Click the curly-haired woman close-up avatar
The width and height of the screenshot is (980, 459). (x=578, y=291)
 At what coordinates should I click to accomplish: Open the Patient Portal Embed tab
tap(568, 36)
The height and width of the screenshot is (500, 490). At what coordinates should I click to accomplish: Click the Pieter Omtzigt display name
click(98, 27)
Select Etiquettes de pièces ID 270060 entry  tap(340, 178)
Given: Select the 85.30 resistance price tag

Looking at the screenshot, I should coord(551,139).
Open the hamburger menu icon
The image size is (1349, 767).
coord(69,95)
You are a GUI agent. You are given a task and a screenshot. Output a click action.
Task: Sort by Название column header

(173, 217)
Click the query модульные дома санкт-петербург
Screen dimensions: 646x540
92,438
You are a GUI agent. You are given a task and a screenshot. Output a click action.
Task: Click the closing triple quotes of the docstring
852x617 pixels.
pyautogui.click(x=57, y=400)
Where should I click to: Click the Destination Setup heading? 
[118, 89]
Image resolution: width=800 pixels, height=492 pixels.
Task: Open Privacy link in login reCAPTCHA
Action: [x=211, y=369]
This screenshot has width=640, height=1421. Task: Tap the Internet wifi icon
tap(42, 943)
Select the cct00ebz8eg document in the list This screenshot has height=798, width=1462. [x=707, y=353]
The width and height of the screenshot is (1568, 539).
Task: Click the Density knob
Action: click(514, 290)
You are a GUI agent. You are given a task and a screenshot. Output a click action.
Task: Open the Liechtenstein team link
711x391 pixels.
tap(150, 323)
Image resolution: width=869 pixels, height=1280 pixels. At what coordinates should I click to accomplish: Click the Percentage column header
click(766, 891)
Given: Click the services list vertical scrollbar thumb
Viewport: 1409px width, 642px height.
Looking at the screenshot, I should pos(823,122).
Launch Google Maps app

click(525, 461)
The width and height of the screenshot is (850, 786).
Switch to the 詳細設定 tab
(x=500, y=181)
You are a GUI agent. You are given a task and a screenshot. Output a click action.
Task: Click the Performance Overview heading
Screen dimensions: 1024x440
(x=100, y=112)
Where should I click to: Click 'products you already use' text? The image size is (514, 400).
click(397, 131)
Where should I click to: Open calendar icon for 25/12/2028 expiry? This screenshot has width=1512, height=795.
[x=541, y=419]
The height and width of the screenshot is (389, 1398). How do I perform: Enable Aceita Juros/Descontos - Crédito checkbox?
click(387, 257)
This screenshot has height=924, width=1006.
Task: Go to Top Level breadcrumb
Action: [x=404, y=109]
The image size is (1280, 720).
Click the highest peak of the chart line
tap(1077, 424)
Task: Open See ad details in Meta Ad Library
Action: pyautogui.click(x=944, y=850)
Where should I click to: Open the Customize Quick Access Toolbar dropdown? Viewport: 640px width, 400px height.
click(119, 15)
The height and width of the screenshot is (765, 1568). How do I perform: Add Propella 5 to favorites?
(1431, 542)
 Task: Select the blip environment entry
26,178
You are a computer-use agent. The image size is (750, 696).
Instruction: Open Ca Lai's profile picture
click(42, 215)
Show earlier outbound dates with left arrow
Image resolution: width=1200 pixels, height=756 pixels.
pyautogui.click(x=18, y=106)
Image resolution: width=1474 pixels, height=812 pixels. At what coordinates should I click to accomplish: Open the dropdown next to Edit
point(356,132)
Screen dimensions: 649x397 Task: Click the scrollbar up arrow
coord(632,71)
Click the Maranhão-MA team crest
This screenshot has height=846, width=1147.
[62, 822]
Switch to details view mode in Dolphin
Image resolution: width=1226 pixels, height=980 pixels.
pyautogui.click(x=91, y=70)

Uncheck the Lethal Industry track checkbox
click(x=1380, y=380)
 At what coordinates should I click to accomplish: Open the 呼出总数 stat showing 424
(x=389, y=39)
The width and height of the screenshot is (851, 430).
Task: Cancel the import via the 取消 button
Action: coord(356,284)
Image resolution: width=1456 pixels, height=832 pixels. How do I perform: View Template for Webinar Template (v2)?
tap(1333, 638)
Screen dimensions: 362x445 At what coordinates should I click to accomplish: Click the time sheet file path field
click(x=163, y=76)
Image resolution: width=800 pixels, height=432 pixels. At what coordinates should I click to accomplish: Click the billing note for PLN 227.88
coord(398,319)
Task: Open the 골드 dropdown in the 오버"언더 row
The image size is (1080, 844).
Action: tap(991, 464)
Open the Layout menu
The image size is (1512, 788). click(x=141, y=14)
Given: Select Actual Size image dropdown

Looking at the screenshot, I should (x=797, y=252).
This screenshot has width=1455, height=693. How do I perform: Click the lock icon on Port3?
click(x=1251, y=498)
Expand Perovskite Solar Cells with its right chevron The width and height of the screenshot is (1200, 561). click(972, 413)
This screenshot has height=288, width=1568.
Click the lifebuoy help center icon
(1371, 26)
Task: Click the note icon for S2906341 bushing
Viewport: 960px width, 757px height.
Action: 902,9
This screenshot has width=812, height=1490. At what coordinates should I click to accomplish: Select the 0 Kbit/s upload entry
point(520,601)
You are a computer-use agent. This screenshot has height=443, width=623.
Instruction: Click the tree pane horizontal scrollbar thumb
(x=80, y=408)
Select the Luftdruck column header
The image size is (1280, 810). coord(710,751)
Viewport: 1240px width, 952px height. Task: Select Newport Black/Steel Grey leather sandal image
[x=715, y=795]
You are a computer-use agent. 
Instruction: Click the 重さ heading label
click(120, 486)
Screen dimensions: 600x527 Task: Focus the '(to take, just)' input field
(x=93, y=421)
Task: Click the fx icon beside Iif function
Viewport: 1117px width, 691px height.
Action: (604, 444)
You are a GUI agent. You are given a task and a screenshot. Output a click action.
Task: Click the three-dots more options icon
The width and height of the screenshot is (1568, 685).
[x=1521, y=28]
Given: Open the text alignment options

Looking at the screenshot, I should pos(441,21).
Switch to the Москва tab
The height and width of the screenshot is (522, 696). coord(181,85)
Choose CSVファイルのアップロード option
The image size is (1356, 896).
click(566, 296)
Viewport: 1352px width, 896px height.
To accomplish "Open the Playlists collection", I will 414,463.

+++++

-- Problem --
From the records above, copy each line in which the string "with" occurs.

-- Finished task --
Show earlier outbound dates with left arrow
Expand Perovskite Solar Cells with its right chevron The width and height of the screenshot is (1200, 561). click(972, 413)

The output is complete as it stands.